To improve the security and efficiency of remote attestation (RA) for embedded systems, this study proposes mutual authentication-based RA scheme for embedded systems. Especially, the authors design an RA framework based on authentication agents and measurement agents, which combines the mutually anonymous identity authentication scheme with the platform integrity attestation. During the identity authentication period, based on the traditional direct anonymous authentication scheme, the time-stamping mechanism and the mutual direct anonymous attestation mechanism are proposed to achieve bidirectional anonymous authentication of both parties in the communication. During the platform integrity attestation period, combining with the locality principle, they improve the data structure for storing the integrity measurements of the module and propose an RA mechanism based on locality principle-based hash tree.

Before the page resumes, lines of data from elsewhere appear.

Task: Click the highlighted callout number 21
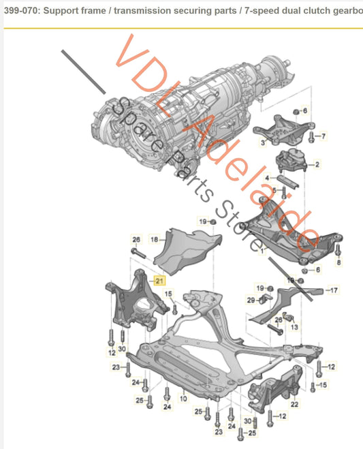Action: pos(160,280)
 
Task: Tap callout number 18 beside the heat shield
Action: pos(154,239)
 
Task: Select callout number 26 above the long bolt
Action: pos(136,239)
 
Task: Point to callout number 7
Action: pos(323,136)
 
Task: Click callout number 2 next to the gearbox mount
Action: pos(317,164)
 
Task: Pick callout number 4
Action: pos(267,178)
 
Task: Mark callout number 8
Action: pos(338,262)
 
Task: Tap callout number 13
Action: pos(295,327)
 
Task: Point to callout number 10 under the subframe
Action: pos(183,398)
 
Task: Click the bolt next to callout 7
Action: pos(311,137)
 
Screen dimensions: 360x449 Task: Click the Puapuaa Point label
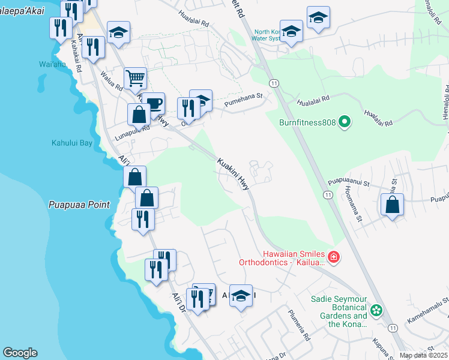coord(79,205)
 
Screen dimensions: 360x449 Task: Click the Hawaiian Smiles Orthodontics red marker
coord(333,257)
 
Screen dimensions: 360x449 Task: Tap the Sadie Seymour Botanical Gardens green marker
coord(376,310)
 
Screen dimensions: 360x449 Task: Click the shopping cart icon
coord(136,77)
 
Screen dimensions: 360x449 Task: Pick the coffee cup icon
coord(154,103)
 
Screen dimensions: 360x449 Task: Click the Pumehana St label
coord(244,100)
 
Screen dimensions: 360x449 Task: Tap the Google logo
coord(20,353)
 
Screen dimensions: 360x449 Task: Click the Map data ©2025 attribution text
coord(423,355)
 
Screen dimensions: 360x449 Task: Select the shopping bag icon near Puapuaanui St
coord(392,204)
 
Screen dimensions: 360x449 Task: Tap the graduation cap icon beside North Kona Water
coord(292,31)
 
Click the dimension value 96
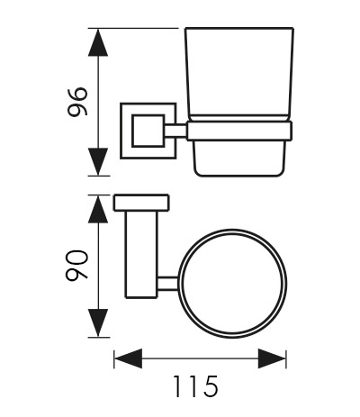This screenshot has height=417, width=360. (x=77, y=102)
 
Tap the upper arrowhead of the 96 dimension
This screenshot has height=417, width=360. (x=98, y=42)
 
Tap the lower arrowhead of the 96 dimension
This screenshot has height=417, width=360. (x=98, y=162)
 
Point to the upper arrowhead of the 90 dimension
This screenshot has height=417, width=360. (x=98, y=210)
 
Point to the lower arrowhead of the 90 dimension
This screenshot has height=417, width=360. (x=98, y=322)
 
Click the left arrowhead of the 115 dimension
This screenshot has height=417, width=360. (x=129, y=358)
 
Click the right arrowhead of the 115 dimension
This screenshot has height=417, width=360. (x=272, y=358)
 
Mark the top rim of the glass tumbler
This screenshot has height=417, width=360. (x=239, y=29)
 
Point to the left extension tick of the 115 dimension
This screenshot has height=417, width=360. (x=114, y=358)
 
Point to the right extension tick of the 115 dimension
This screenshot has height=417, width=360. (x=286, y=358)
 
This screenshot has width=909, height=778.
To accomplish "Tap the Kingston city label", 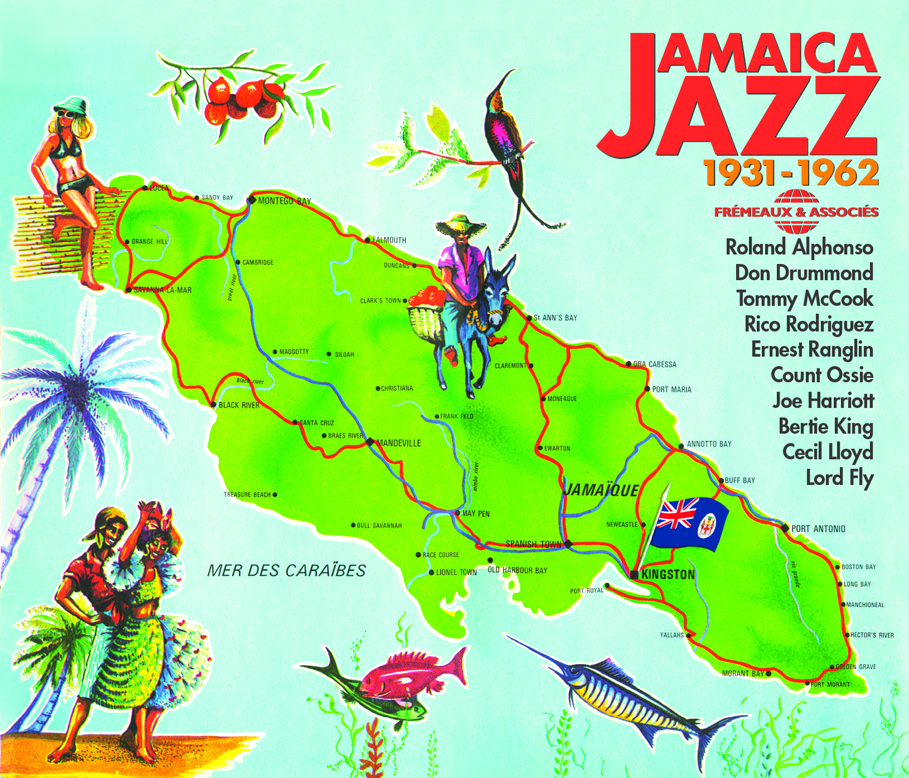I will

This mechanism can shorten the length of the certification path and improve the verification efficiency of platform configuration integrity certification. Furthermore, experimental results and analysis show that the efficiency of the proposed scheme is superior to the existing schemes.

中文翻译：

---

基于互认证的嵌入式系统远程认证方案

为了提高嵌入式系统远程认证（RA）的安全性和效率，本研究提出了一种基于相互认证的嵌入式系统RA方案。特别是，作者设计了一种基于身份验证代理和度量代理的RA框架，该框架将相互匿名身份认证方案与平台完整性证明相结合。在身份认证期间，基于传统的直接匿名认证方案，提出了时间戳机制和相互直接匿名认证机制，以实现通信双方的双向匿名认证。在平台完整性认证期间，结合本地性原则，他们改进了用于存储模块完整性度量的数据结构，并提出了基于基于局部性原理的哈希树的RA机制。这种机制可以缩短认证路径的长度，提高平台配置完整性认证的验证效率。此外，实验结果和分析表明，该方案的效率优于现有方案。